== Task data
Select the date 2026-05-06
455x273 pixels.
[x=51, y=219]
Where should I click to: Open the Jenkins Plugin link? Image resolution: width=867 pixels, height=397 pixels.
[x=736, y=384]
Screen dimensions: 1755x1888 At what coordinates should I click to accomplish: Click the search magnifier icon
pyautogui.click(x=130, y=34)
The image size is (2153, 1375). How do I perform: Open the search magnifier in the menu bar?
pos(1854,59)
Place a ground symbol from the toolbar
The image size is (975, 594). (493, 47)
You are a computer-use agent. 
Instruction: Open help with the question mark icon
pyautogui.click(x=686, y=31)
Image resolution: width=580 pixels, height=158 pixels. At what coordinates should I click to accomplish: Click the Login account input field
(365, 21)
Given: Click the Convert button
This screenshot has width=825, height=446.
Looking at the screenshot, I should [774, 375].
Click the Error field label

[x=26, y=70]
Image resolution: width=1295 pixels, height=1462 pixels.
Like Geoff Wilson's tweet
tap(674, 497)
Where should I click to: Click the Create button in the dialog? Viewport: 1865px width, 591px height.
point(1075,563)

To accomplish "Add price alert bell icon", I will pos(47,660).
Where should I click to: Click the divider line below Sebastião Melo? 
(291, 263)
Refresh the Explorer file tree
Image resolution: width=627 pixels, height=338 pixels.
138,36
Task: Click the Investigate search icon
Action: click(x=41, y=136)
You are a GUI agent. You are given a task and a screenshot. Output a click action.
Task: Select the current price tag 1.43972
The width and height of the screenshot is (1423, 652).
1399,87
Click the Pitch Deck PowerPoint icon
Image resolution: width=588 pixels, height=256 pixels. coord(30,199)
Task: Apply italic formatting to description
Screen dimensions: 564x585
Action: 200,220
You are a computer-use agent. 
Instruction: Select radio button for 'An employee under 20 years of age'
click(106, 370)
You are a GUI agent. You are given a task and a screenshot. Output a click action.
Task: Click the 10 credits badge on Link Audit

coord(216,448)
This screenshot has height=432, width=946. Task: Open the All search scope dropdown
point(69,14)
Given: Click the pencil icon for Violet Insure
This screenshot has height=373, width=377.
====
## Exercise details
Put each line of the listing above into a Markdown table with the columns Row and Line. Number the rows and leave out the blank lines.

## Output for this task
| Row | Line |
|---|---|
| 1 | Select the date 2026-05-06 |
| 2 | 455x273 pixels. |
| 3 | [x=51, y=219] |
| 4 | Where should I click to: Open the Jenkins Plugin link? Image resolution: width=867 pixels, height=397 pixels. |
| 5 | [x=736, y=384] |
| 6 | Screen dimensions: 1755x1888 At what coordinates should I click to accomplish: Click the search magnifier icon |
| 7 | pyautogui.click(x=130, y=34) |
| 8 | The image size is (2153, 1375). How do I perform: Open the search magnifier in the menu bar? |
| 9 | pos(1854,59) |
| 10 | Place a ground symbol from the toolbar |
| 11 | The image size is (975, 594). (493, 47) |
| 12 | You are a computer-use agent.  |
| 13 | Instruction: Open help with the question mark icon |
| 14 | pyautogui.click(x=686, y=31) |
| 15 | Image resolution: width=580 pixels, height=158 pixels. At what coordinates should I click to accomplish: Click the Login account input field |
| 16 | (365, 21) |
| 17 | Given: Click the Convert button |
| 18 | This screenshot has width=825, height=446. |
| 19 | Looking at the screenshot, I should [774, 375]. |
| 20 | Click the Error field label |
| 21 | [x=26, y=70] |
| 22 | Image resolution: width=1295 pixels, height=1462 pixels. |
| 23 | Like Geoff Wilson's tweet |
| 24 | tap(674, 497) |
| 25 | Where should I click to: Click the Create button in the dialog? Viewport: 1865px width, 591px height. |
| 26 | point(1075,563) |
| 27 | To accomplish "Add price alert bell icon", I will pos(47,660). |
| 28 | Where should I click to: Click the divider line below Sebastião Melo?  |
| 29 | (291, 263) |
| 30 | Refresh the Explorer file tree |
| 31 | Image resolution: width=627 pixels, height=338 pixels. |
| 32 | 138,36 |
| 33 | Task: Click the Investigate search icon |
| 34 | Action: click(x=41, y=136) |
| 35 | You are a GUI agent. You are given a task and a screenshot. Output a click action. |
| 36 | Task: Select the current price tag 1.43972 |
| 37 | The width and height of the screenshot is (1423, 652). |
| 38 | 1399,87 |
| 39 | Click the Pitch Deck PowerPoint icon |
| 40 | Image resolution: width=588 pixels, height=256 pixels. coord(30,199) |
| 41 | Task: Apply italic formatting to description |
| 42 | Screen dimensions: 564x585 |
| 43 | Action: 200,220 |
| 44 | You are a computer-use agent.  |
| 45 | Instruction: Select radio button for 'An employee under 20 years of age' |
| 46 | click(106, 370) |
| 47 | You are a GUI agent. You are given a task and a screenshot. Output a click action. |
| 48 | Task: Click the 10 credits badge on Link Audit |
| 49 | coord(216,448) |
| 50 | This screenshot has height=432, width=946. Task: Open the All search scope dropdown |
| 51 | point(69,14) |
| 52 | Given: Click the pencil icon for Violet Insure |
| 53 | This screenshot has height=373, width=377. |